Alignments to Content Standards: A-CED.A.3

Task

The only coins that Alexis has are dimes and quarters.

  • Her coins have a total value of \$5.80.
  • She has a total of 40 coins.

Which of the following systems of equations can be used to find the number of dimes, $d$, and the number of quarters, $q$, Alexis has? Explain your choice.

  1. $$ \left\{ \begin{aligned} d + q &= 5.80 \\ 40d + 40q &= 5.80 \end{aligned} \right. $$
  2. $$ \left\{ \begin{aligned} d + q &= 40 \\ 0.25d + 0.10q &= 5.80 \end{aligned} \right. $$
  3. $$ \left\{ \begin{aligned} d + q &= 5.80 \\ 0.10d + 0.25q &= 40 \end{aligned} \right.$$
  4. $$ \left\{ \begin{aligned} d + q &= 40 \\ 0.10d + 0.25q &= 5.80 \end{aligned} \right. $$

IM Commentary

This task does not actually require that the student solve the system but that they recognize the pairs of linear equations in two variables that would be used to solve the system. This is an important step in the process of solving systems.

Solution

The correct answer is (d).
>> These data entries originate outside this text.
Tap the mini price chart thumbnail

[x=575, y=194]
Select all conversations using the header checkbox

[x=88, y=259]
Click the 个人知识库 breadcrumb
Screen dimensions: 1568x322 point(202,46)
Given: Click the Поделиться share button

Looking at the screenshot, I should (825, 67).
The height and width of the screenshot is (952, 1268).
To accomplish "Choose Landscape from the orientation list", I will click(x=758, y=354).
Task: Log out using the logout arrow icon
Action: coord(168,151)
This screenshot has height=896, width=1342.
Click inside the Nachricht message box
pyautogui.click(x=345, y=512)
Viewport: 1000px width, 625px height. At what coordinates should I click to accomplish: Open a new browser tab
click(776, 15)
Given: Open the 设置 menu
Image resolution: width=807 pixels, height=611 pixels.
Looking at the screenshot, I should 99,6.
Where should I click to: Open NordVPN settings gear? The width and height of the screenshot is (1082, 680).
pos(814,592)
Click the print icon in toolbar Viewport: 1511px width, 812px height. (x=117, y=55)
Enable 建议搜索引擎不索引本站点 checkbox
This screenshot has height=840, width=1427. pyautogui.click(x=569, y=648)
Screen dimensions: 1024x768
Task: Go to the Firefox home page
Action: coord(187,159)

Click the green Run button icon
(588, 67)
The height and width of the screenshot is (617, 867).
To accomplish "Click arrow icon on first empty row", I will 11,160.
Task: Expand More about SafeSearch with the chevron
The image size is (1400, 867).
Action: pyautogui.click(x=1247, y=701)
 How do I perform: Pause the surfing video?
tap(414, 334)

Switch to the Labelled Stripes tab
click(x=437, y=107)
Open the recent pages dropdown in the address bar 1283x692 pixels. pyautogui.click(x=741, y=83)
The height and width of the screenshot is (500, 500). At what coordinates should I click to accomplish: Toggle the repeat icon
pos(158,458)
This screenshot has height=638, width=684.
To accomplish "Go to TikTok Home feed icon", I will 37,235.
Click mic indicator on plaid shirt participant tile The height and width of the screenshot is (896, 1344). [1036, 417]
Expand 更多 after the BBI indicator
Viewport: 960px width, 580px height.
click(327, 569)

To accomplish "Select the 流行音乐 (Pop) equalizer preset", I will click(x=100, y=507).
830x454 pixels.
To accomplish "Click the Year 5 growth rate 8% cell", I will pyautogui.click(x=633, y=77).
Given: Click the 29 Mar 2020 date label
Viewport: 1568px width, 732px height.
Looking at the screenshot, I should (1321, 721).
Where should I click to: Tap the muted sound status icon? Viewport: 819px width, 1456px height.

If d represents the number of dimes and q the number of quarters, the total number of coins would be $d + q$, which is given as 40 in the prompt: $d + q = 40$

Since each dime is worth ten cents and each quarter worth twenty-five cents, their total value would be $0.10d + 0.25q$ which would total 5.80.: $0.10d + 0.25q = 5.80$